--- begin ---
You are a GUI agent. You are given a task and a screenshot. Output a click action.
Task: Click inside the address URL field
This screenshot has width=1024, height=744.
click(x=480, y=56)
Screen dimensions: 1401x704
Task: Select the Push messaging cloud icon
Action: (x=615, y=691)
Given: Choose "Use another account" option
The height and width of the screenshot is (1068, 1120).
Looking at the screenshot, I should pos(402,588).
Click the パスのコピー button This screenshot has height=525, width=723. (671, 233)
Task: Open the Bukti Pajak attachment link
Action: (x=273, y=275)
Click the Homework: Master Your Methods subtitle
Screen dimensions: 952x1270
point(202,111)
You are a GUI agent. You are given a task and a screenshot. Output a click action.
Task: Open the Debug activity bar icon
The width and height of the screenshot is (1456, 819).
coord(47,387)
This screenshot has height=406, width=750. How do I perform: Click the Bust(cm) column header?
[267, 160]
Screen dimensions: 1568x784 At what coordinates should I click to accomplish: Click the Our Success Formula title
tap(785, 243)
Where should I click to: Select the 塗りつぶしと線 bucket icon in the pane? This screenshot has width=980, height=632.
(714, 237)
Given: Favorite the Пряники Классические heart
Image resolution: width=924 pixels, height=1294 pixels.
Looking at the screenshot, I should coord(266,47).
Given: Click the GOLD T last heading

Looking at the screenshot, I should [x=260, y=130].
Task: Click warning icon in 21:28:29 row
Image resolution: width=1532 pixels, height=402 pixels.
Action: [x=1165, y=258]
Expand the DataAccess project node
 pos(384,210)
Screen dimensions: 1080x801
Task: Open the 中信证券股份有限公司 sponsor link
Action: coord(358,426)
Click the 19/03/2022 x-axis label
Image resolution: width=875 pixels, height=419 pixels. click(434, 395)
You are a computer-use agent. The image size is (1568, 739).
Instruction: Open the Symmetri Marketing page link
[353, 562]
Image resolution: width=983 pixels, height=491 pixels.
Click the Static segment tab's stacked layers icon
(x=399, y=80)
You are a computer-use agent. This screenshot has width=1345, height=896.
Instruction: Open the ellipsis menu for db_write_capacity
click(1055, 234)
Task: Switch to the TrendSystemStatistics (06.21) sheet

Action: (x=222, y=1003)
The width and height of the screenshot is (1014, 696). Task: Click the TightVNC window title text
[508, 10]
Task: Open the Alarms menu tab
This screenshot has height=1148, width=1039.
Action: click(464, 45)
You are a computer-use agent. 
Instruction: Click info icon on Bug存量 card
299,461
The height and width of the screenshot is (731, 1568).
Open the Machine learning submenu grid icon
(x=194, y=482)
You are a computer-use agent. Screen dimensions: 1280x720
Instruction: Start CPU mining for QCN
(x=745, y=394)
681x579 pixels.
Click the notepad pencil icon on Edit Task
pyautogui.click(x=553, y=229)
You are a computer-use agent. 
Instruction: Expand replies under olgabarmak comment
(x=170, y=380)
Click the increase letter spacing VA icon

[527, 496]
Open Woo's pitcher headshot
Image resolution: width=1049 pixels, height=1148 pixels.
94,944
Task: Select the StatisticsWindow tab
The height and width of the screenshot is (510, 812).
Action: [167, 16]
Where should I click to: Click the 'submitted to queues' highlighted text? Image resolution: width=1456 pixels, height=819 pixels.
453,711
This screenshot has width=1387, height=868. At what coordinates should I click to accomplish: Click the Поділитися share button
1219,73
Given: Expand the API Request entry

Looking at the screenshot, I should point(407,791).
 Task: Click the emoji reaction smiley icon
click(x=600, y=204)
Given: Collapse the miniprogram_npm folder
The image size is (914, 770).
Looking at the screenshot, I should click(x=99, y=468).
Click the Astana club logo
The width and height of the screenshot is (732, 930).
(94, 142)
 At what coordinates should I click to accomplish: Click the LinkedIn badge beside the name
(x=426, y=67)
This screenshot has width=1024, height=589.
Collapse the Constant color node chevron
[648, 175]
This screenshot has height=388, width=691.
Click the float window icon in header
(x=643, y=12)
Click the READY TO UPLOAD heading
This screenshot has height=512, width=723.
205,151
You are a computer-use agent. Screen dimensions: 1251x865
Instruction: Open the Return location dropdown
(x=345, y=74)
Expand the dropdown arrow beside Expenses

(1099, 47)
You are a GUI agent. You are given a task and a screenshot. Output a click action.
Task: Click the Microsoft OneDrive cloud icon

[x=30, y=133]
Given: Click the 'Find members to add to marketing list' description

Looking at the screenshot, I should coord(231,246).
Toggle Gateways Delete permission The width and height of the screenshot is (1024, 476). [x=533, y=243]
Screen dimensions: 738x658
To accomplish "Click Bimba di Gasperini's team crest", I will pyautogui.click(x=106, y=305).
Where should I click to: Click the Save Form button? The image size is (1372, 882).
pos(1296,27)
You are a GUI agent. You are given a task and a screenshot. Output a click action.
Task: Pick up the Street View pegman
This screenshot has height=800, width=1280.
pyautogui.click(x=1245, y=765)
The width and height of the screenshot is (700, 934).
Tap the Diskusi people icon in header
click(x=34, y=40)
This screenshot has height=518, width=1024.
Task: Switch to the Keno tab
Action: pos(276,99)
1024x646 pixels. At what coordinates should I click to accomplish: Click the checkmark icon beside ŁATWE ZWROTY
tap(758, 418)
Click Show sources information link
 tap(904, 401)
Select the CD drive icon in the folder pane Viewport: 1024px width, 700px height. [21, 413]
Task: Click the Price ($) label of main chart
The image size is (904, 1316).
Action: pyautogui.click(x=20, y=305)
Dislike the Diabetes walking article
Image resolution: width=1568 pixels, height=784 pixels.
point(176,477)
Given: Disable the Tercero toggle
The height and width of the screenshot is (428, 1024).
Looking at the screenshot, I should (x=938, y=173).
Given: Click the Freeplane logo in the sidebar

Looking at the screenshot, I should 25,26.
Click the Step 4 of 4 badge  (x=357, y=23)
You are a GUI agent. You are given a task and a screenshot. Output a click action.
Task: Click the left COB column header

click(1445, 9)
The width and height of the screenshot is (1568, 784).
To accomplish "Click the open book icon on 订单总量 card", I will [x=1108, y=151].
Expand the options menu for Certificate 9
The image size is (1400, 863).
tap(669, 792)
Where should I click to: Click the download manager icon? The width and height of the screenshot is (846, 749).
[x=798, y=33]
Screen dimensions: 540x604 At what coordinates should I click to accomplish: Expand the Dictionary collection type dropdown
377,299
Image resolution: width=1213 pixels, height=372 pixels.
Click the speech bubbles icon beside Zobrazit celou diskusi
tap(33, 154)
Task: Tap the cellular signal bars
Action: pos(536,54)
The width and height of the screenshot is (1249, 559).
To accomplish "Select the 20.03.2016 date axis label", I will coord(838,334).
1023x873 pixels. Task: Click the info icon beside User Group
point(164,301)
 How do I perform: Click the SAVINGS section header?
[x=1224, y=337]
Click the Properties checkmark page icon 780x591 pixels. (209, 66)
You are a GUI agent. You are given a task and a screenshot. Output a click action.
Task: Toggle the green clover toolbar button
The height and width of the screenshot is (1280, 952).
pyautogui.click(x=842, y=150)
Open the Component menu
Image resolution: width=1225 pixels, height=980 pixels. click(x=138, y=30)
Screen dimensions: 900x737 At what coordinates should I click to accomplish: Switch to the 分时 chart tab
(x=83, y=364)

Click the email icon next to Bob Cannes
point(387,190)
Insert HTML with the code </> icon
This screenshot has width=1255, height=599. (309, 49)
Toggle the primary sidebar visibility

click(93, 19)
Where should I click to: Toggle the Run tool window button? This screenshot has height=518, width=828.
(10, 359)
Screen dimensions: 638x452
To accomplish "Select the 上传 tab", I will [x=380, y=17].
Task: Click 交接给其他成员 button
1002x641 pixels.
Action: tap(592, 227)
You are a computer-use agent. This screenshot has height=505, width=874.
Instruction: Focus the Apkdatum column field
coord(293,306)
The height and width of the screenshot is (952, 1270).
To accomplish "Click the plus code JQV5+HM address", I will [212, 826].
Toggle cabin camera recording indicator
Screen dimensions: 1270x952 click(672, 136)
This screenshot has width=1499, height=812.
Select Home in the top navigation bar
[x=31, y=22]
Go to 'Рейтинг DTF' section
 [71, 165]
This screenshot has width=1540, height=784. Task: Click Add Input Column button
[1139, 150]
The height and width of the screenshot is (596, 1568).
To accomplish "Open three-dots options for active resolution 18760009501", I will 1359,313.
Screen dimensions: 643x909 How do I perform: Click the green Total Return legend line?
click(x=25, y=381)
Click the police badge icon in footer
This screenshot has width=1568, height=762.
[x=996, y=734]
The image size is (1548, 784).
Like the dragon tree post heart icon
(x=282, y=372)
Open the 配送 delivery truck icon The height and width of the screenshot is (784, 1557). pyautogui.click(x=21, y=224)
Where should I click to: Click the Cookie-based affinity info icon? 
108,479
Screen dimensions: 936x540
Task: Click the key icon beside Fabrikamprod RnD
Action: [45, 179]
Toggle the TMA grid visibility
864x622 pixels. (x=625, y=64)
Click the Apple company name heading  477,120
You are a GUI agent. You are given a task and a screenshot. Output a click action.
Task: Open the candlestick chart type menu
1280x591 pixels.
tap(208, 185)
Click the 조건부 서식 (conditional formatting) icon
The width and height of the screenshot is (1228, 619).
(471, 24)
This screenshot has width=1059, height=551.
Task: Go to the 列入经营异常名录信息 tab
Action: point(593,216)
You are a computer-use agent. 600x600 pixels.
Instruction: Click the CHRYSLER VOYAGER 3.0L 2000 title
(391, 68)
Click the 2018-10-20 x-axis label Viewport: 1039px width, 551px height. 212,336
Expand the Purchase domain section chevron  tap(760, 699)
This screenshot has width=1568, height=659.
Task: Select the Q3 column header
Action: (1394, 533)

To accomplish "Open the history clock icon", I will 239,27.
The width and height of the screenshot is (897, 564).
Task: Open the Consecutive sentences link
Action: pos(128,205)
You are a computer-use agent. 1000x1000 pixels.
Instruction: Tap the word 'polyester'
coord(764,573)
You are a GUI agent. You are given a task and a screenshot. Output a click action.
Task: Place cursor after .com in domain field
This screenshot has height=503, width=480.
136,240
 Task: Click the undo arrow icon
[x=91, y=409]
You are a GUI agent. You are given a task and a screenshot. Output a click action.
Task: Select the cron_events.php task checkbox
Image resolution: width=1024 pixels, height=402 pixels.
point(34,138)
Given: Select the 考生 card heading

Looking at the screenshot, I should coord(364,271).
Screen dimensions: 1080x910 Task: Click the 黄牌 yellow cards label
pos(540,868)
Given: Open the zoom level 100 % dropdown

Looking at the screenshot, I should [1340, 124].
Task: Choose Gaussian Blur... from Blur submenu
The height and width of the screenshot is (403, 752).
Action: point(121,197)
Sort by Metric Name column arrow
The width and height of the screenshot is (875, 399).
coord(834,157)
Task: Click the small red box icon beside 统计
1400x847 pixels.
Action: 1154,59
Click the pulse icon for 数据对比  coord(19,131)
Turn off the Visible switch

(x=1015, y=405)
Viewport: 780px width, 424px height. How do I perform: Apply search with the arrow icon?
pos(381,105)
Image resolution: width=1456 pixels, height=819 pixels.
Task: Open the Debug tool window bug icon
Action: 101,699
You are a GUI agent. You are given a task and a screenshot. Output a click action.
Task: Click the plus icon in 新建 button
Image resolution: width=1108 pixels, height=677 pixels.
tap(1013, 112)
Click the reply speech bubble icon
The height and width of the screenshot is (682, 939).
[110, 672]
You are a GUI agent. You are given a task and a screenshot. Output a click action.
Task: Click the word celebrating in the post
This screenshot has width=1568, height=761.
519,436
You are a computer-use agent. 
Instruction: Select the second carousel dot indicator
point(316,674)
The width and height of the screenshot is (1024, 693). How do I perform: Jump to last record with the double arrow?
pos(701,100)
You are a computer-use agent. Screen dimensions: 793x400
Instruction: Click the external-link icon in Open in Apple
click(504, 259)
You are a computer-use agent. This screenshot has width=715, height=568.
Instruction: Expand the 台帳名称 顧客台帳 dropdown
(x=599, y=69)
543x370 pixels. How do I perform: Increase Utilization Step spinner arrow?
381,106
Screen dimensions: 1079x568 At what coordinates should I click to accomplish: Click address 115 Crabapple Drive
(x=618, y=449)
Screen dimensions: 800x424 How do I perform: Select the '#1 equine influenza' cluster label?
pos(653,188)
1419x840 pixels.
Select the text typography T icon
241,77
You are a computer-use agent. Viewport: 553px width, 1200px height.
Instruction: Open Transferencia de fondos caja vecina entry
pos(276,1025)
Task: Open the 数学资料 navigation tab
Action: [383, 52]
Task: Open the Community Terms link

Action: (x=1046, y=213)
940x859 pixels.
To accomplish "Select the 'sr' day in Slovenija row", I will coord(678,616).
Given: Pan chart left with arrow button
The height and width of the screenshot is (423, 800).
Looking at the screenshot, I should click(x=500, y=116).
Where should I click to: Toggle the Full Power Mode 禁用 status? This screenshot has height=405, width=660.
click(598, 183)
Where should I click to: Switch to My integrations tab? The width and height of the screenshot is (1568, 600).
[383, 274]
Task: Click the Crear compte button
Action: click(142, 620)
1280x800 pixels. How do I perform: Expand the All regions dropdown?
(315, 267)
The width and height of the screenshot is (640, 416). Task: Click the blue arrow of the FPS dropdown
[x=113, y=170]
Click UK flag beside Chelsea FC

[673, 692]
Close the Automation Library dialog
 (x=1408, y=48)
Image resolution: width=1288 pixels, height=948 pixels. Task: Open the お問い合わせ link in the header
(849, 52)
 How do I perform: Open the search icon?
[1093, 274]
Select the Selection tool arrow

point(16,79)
--- end ---
• _Requirements_
Pick out each line in the listing above that contains the word "chevron", and copy those lines out in full.

• _Problem solution_
Collapse the Constant color node chevron
Expand the Purchase domain section chevron  tap(760, 699)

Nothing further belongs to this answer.